▶ _BRANO CITATO_

↓↓↓

La Bibbia invita a considerare la tentazione in una prospettiva originale: come un momento di verifica della solidità delle scelte dell’uomo, come un’occasione di crescita. Nella tentazione è insito anche il rischio di commettere errori, ma questo pericolo è inevitabile se si vuole maturare, divenire “esperti, “periti”. Questi termini infatti altro non significano che “tentati”, “sottoposti a una prova, a un esame”.

La scelta è fra accogliere o rifiutare il progetto del Padre.

Due uomini sono messi a confronto: uno – Adamo – decide di seguire i propri giudizi ingannevoli; l’altro – Cristo – fa costante riferimento alla parola di Dio. Il primo stende la mano verso un frutto di morte, il secondo diviene l’autore della vita.

Per interiorizzare il messaggio, ripeteremo:
“Crea in me, o Dio, un cuore puro, rinnova in me uno spirito saldo”

Prima Lettura (Gn 2,7-9; 3,1-7)

7 Allora il Signore Dio plasmò l’uomo con polvere del suolo e soffiò nelle sue narici un alito di vita e l’uomo divenne un essere vivente.
8 Poi il Signore Dio piantò un giardino in Eden, a oriente, e vi collocò l’uomo che aveva plasmato. 9 Il Signore Dio fece germogliare dal suolo ogni sorta di alberi graditi alla vista e buoni da mangiare, tra cui l’albero della vita in mezzo al giardino e l’albero della conoscenza del bene e del male.

↑↑↑

▶ _DATI DISPONIBILI_
↓↓↓

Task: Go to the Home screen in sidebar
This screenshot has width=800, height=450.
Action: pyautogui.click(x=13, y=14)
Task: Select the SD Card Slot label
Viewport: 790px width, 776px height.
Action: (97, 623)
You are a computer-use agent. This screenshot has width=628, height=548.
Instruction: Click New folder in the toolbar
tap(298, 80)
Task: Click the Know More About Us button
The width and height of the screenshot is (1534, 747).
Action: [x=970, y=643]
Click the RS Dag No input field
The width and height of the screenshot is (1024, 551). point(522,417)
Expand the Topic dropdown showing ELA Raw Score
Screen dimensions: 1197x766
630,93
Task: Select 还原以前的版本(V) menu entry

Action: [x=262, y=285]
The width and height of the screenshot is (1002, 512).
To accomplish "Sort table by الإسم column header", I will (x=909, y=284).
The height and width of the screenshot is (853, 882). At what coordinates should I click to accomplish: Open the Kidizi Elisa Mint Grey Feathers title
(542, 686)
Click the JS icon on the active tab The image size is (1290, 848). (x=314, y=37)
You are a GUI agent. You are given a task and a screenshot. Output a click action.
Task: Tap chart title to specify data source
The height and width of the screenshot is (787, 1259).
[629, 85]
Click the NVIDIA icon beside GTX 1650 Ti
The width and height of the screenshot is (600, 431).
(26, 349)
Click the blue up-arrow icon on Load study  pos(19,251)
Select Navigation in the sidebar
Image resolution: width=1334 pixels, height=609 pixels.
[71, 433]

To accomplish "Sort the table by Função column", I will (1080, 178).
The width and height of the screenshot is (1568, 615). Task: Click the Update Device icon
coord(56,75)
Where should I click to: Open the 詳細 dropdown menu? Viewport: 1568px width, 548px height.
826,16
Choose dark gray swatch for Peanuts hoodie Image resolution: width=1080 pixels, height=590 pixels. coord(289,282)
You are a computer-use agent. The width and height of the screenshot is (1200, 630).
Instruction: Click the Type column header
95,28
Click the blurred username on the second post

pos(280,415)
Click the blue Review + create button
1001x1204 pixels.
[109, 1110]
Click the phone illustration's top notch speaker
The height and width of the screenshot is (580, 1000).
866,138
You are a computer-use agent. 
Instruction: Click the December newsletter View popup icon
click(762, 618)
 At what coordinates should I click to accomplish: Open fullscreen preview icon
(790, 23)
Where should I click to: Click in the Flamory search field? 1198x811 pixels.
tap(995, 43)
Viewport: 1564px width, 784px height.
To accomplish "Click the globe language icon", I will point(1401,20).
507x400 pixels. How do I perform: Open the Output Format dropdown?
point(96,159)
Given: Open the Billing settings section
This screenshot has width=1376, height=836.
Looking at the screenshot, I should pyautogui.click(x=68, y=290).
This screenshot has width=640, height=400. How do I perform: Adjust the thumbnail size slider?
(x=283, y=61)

↑↑↑

▶ _CONSEGNA 1_
Estrai dal brano citato il testo esatto che comincia con "La Bibbia invita" e prosegue fino a "progetto del Padre.".
▶ _CONSEGNA 2_
Rispondi a queste domande sul brano citato.
(a) Che cosa significano propriamente i termini "esperti" e "periti"?
(b) Verso che cosa stende la mano il primo dei due uomini messi a confronto?
(c) In quale direzione il Signore Dio piantò il giardino in Eden?

▶ _RISPOSTA SCRITTA 1_
La Bibbia invita a considerare la tentazione in una prospettiva originale: come un momento di verifica della solidità delle scelte dell’uomo, come un’occasione di crescita. Nella tentazione è insito anche il rischio di commettere errori, ma questo pericolo è inevitabile se si vuole maturare, divenire “esperti, “periti”. Questi termini infatti altro non significano che “tentati”, “sottoposti a una prova, a un esame”.

La scelta è fra accogliere o rifiutare il progetto del Padre.

▶ _RISPOSTA SCRITTA 2_
(a) Significano "tentati", cioè "sottoposti a una prova, a un esame".
(b) Stende la mano verso un frutto di morte.
(c) Lo piantò a oriente.